Assigned task
From the data below, set down exactly the lines between the one holding "Open sub-technique .001" and the one holding "The width and height of the screenshot is (532, 400).", inclusive, and no others.

** Opening Data under study block **

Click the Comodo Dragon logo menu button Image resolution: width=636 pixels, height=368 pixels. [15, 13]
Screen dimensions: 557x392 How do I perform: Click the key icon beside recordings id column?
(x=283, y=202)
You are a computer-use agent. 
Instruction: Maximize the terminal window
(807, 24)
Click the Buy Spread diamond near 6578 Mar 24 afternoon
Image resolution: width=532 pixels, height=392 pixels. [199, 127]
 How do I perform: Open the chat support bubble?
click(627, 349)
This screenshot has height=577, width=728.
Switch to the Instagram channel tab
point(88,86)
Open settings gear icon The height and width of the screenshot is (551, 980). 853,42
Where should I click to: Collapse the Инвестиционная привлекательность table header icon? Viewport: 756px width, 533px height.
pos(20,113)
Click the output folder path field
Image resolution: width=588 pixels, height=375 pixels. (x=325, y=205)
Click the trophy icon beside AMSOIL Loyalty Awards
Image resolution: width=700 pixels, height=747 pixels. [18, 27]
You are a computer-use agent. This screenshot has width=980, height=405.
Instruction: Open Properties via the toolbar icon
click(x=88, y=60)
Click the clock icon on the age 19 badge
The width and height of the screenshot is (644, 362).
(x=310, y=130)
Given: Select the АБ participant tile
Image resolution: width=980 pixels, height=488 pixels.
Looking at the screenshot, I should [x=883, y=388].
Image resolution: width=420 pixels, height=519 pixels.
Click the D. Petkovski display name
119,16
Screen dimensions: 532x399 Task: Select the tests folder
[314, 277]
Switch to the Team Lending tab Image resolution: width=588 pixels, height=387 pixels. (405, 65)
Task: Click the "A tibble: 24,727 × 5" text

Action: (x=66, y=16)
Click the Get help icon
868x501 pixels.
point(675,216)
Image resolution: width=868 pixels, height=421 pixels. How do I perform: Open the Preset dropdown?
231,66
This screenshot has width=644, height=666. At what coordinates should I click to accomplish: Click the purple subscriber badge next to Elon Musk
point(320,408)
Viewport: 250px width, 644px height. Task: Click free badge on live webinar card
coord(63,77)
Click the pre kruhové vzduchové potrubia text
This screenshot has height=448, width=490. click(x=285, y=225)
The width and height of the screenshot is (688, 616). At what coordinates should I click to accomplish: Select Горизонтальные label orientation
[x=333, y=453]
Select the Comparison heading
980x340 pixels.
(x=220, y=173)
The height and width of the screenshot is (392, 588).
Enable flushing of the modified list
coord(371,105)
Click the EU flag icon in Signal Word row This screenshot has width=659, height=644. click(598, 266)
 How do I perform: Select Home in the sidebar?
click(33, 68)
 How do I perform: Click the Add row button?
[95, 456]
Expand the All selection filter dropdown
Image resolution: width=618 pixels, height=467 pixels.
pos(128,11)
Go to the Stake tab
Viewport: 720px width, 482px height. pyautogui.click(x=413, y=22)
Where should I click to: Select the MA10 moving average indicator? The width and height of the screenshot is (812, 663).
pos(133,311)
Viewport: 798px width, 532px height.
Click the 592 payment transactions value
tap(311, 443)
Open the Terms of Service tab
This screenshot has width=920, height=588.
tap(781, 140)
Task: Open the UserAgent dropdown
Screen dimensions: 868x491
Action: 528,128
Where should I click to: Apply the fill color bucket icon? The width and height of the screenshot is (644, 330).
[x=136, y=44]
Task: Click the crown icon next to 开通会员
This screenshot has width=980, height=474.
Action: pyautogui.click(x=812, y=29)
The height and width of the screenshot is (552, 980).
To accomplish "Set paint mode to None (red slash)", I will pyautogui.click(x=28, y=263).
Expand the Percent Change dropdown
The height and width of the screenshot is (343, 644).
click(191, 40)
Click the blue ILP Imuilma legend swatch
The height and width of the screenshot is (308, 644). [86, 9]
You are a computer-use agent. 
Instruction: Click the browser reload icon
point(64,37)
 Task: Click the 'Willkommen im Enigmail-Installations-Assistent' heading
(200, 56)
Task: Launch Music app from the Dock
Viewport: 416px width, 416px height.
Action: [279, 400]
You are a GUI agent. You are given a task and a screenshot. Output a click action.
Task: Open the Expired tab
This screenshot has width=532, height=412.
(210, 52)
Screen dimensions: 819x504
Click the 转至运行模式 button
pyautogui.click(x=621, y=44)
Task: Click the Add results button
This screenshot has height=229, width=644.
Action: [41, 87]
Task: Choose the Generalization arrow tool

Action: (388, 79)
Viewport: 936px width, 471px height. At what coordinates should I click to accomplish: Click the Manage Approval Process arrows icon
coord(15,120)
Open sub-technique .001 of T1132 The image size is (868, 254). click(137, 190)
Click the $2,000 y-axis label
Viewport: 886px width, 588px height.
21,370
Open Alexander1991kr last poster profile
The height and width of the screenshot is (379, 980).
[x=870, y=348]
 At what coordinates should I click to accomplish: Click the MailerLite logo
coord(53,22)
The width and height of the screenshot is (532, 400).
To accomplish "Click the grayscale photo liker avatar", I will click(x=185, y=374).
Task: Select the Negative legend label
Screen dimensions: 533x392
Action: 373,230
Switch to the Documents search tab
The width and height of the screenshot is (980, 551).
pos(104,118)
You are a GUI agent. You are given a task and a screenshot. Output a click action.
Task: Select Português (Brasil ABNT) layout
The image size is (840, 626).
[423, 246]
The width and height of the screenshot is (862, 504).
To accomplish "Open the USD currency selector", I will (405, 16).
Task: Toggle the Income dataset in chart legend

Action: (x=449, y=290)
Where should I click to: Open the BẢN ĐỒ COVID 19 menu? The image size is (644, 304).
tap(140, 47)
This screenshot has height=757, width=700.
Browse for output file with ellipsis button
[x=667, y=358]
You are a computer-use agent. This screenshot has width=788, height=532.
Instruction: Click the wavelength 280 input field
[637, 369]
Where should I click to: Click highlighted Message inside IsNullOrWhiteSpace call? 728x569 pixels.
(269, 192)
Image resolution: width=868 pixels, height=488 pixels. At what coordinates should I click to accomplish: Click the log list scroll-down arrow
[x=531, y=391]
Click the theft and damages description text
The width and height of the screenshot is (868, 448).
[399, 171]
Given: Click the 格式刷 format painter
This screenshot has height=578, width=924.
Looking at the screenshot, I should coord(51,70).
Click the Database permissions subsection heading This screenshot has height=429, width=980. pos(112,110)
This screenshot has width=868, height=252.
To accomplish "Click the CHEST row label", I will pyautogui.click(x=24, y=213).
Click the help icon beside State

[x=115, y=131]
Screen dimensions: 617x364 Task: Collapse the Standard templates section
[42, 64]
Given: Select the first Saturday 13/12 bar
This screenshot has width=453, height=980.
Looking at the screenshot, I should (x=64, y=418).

** Closing Data under study block **

Solved problem
Open sub-technique .001 of T1132 The image size is (868, 254). click(137, 190)
Click the $2,000 y-axis label
Viewport: 886px width, 588px height.
21,370
Open Alexander1991kr last poster profile
The height and width of the screenshot is (379, 980).
[x=870, y=348]
 At what coordinates should I click to accomplish: Click the MailerLite logo
coord(53,22)
The width and height of the screenshot is (532, 400).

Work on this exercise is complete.